E invece no. Era solo un ragazzo, di qualche anno più grande di me, probabilmente, chino su un libro dalla copertina nera, con la musica a tutto volume sparata nelle orecchie. Non ero mai stata una persona molto credente- ad essere onesti non andavo in Chiesa dal giorno del funerale dei miei genitori- ma mi ritrovai a ringraziare qualsiasi divinità mi passasse per la testa per avermi salvata anche quel giorno. Forse mi sarei potuta ricredere sull'esistenza di Zeus.
"Ciao, posso esserti utile?" Feci cordiale, muovendomi appena per attirare la sua attenzione. Lo vidi togliersi entrambe le cuffie, chiudere di scatto quel libro e alzare lo sguardo su di me. E, per l'amor del cielo, che non l'avesse mai fatto. I suoi occhi scuri, color nocciola, mi fissavano incuriositi al di sotto delle lunga ciglia castane e le sue labbra- cazzo, quelle labbra- improvvisavano un sorriso tirato, insicuro. Possibile che mi perseguitasse ovunque?
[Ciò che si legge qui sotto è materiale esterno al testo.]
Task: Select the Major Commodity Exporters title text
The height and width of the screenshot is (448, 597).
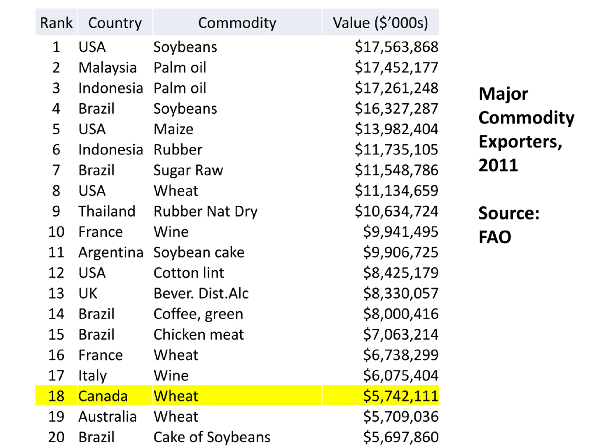Action: (x=526, y=129)
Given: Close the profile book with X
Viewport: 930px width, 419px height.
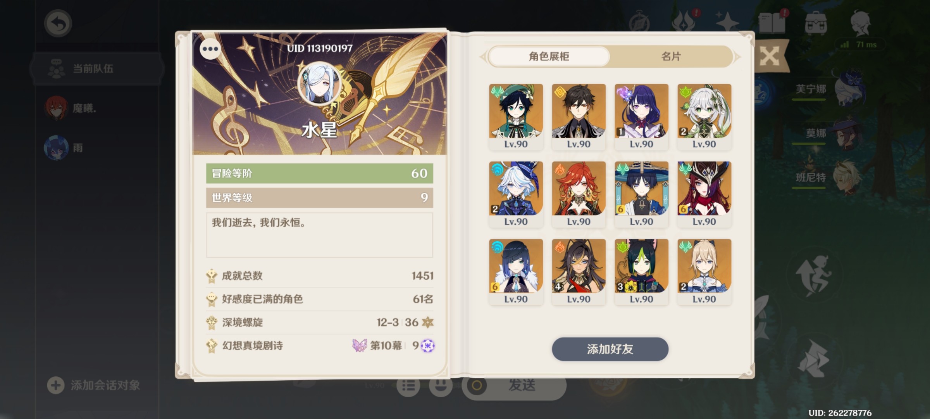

"In realtà dovrei essere in università, ma avevo proprio voglia di comprare qualcosa." Spiegò, imbarazzato, grattandosi la nuca e scompigliandosi i capelli con le dita affusolate. Dovevo avere una faccia piuttosto idiota, in quel momento, perchè lo vidi trattenere una risata e distogliere velocemente lo sguardo, evitando di fissarmi. La sua voce era... calda. Non c'è un modo per descriverla, semplicemente calma, avvolgente. Per un attimo dimenticai tutto, socchiusi gli occhi e mi concentrai sulle sue parole, come se potessero in qualche modo avere un effetto benefico su di me. Li riaprii subito, ma desiderai non averlo mai fatto.
Il suo sguardo era fuoco liquido, bruciava, riuscivo a percepire il suo calore anche a quella distanza, lo sentivo scorrere lentamente sul mio corpo, toccando anche qualcosa di più profondo. Era come se una sola occhiata fosse bastata per capirmi, per arrivarmi dentro, fin dentro le ossa, come se solo due minuti fossero bastati per leggermi. E mi sentivo nuda davanti ai suo occhi intensi, nuda davanti a tutte quelle attenzioni, quando in realtà probabilmente il suo unico scopo era realmente quello i vedermi senza vestiti.
Se solo l'avessi capito prima, non mi sarei ridotta in quel modo. Se solo l'avessi capito prima, non mi sarei totalmente innamorata di lui. Cosa mi hai fatto, Michele, cosa mi hai fatto?